* **WORK ITEM**:
Print, exactly as given, each line of the data from the line containing "Instruction: Expand the" up to and including its last line.

------ DATA SECTION

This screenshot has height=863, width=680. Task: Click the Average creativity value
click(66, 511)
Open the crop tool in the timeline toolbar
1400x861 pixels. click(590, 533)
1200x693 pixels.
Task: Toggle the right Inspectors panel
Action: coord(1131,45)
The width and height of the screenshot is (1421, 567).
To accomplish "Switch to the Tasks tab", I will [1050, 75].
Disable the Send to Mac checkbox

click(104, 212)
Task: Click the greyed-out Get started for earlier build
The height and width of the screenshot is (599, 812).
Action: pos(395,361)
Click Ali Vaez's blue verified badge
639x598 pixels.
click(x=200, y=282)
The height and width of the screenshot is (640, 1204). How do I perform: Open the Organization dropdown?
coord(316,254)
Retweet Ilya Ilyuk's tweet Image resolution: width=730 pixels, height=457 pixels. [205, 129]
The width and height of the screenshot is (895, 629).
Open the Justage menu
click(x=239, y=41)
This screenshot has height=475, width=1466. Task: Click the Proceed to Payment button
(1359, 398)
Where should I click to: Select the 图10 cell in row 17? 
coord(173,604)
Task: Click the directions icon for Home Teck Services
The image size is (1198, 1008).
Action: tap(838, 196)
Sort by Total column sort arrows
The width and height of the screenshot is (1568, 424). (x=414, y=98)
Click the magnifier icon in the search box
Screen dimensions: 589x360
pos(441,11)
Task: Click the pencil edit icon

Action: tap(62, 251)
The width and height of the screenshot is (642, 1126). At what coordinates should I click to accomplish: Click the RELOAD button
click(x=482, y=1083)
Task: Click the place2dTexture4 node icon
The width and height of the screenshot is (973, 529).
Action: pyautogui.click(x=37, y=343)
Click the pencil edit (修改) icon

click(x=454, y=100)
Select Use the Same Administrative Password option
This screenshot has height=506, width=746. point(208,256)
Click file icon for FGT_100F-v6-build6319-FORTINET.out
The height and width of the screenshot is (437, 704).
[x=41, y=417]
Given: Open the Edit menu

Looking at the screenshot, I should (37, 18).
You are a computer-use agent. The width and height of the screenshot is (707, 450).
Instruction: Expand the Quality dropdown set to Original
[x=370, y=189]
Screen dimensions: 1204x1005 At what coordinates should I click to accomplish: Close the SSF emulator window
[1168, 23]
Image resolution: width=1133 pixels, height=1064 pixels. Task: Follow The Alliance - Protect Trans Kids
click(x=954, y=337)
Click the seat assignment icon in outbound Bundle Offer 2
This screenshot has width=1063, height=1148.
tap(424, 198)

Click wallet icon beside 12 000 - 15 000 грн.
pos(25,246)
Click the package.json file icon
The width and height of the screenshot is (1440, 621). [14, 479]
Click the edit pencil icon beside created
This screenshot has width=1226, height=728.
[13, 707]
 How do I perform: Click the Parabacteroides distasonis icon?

------------

* **RESULT FOR THIS TASK**:
Instruction: Expand the Quality dropdown set to Original
[x=370, y=189]
Screen dimensions: 1204x1005 At what coordinates should I click to accomplish: Close the SSF emulator window
[1168, 23]
Image resolution: width=1133 pixels, height=1064 pixels. Task: Follow The Alliance - Protect Trans Kids
click(x=954, y=337)
Click the seat assignment icon in outbound Bundle Offer 2
This screenshot has width=1063, height=1148.
tap(424, 198)

Click wallet icon beside 12 000 - 15 000 грн.
pos(25,246)
Click the package.json file icon
The width and height of the screenshot is (1440, 621). [14, 479]
Click the edit pencil icon beside created
This screenshot has width=1226, height=728.
[13, 707]
 How do I perform: Click the Parabacteroides distasonis icon?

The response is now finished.